New Delhi: With two successive years of sub-5 per cent growth, Finance Secretary Arvind Mayaram on Tuesday said India would prefer foreign direct investment (FDI) over foreign institutional investor inflows if overseas resources need to be generated to spur economic expansion to its potential level.
"I believe our potential growth rate is 8 per cent. And to get there, we need to develop resources. And that which we cannot generate domestically must come from outside and if it comes from outside then we prefer it in the form of foreign direct investment (FDI) rather than foreign institutional investment (FII)," Mr Mayaram said at an event in Delhi.
India's gross domestic product (GDP) expanded 4.5 per cent in 2012-13 - the slowest pace in the past decade, and at 4.7 per cent in 2013-14. The Reserve Bank of India this month retained its GDP growth estimate of 5-6 per cent in 2014-15.
Foreign investment is considered crucial for India, which needs an estimated $1 trillion, in the five-year period ending March 2017, to overhaul infrastructure such as ports, airports and highways to boost growth. A decline in foreign investment could affect the country's balance of payments and the rupee.
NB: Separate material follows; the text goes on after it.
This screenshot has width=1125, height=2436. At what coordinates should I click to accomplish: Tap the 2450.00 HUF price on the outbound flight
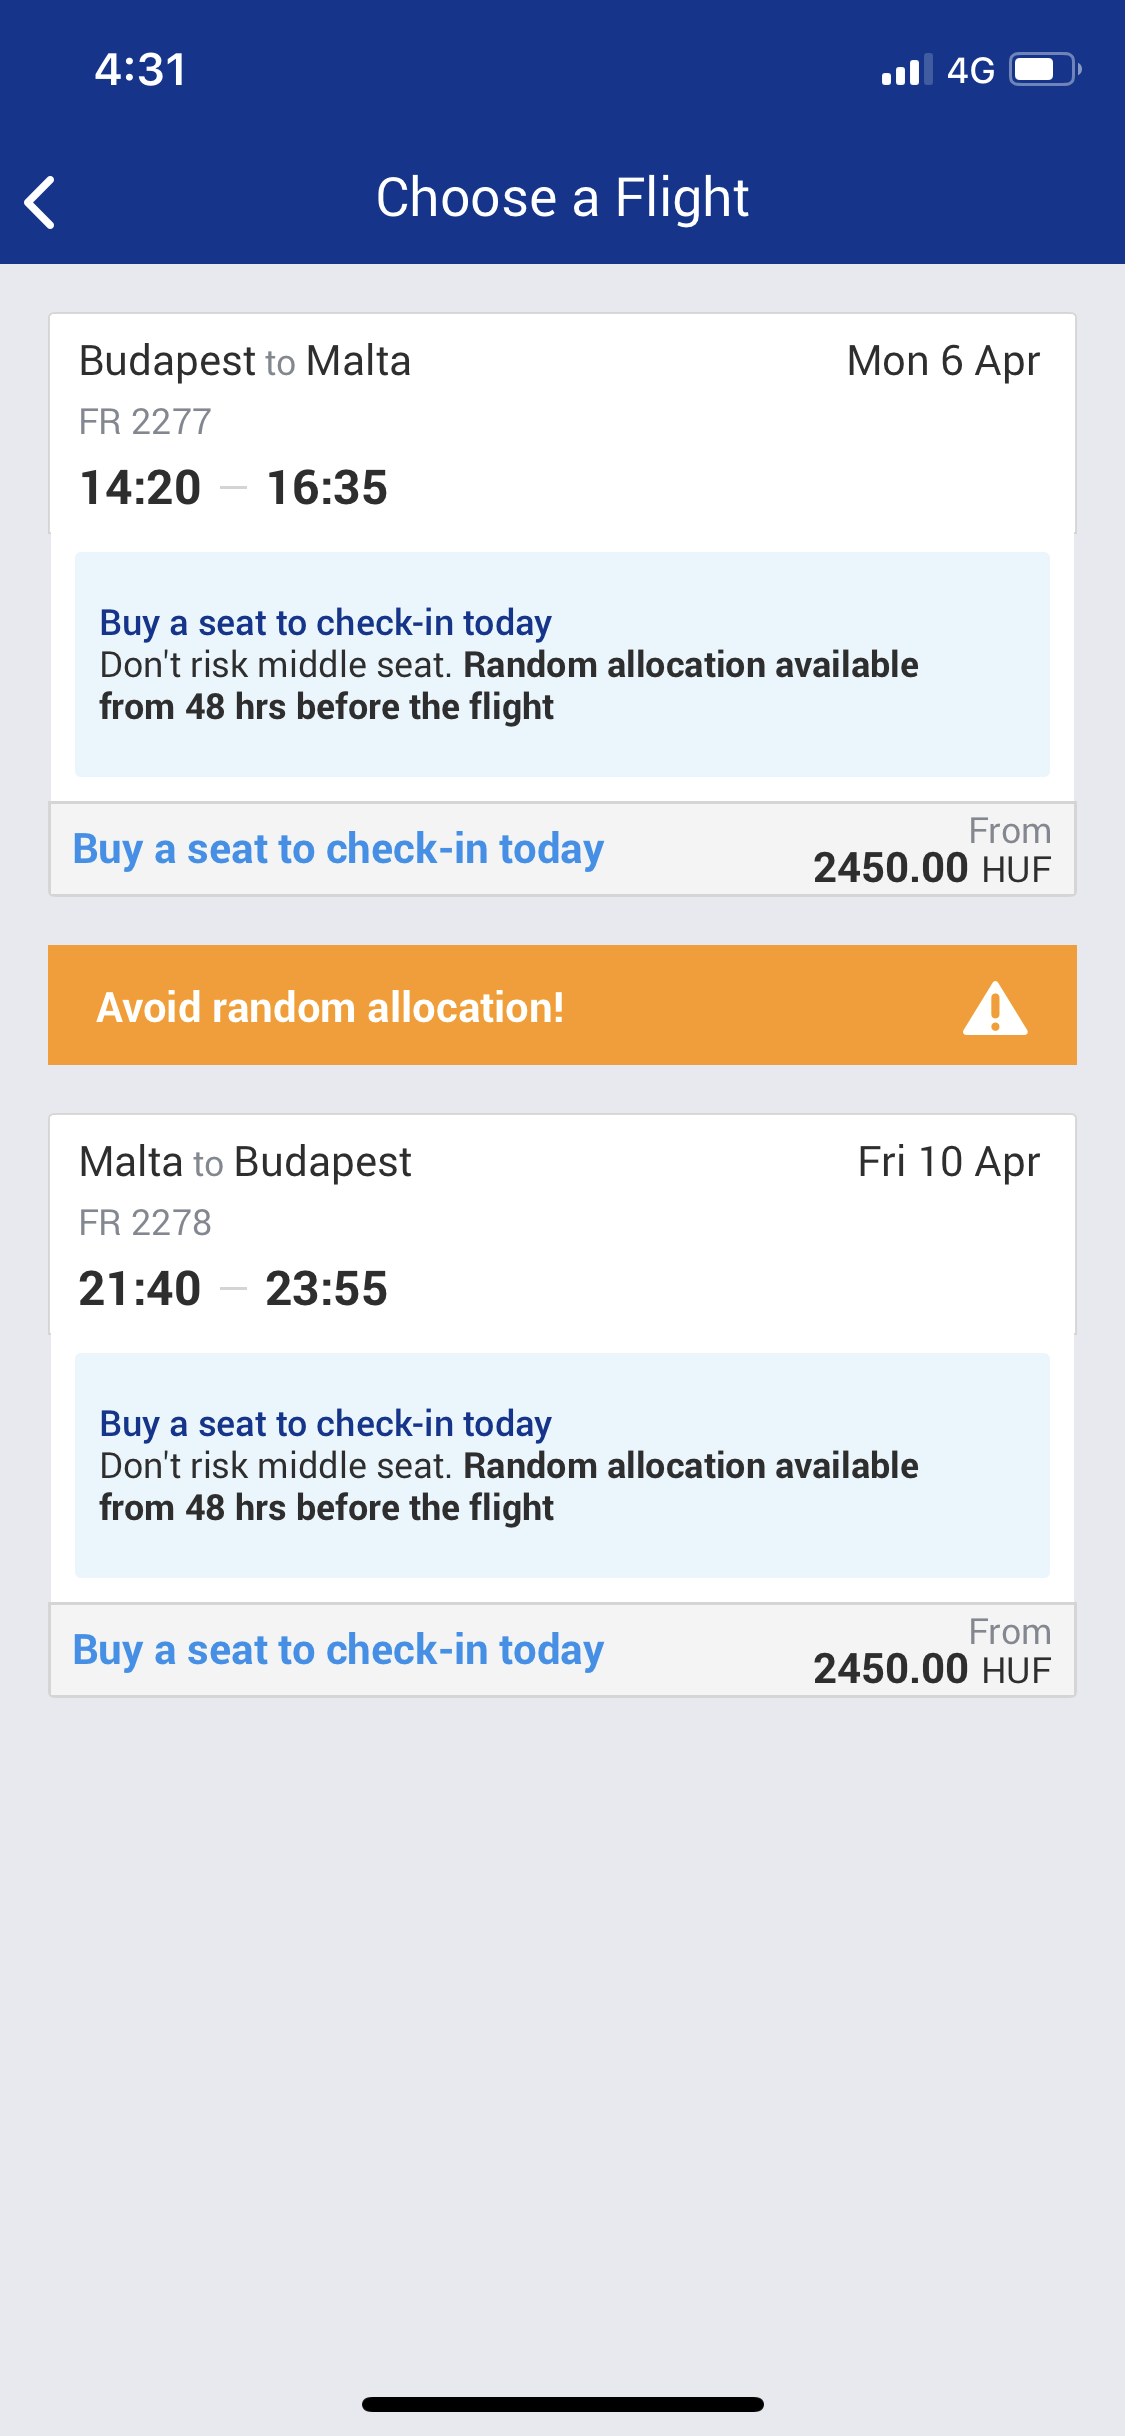[932, 868]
Overall foreign inflows into the country grew 8 per cent to $24.29 billion in the previous financial year from $22.42 billion in 2012-13.
To further attract foreign inflows, the government plans to relax the FDI policy in sectors such as defence, railways and construction activities.
Mr Mayaram emphasised the need to bring India back on the growth path to attract investments.
"You must remember that investments don't come because of agreements like Bilateral Investment Promotion and Protection Agreements. Investments come if there are opportunities to make profits. Opportunity to make profits can only happen when growth is higher and when the economy becomes robust," he said.
On Sunday, Mr Mayaram said at G-20 meeting in Australia that the policies of the new government will deepen the reform process to put the economy on a sustainable and balanced high-growth path.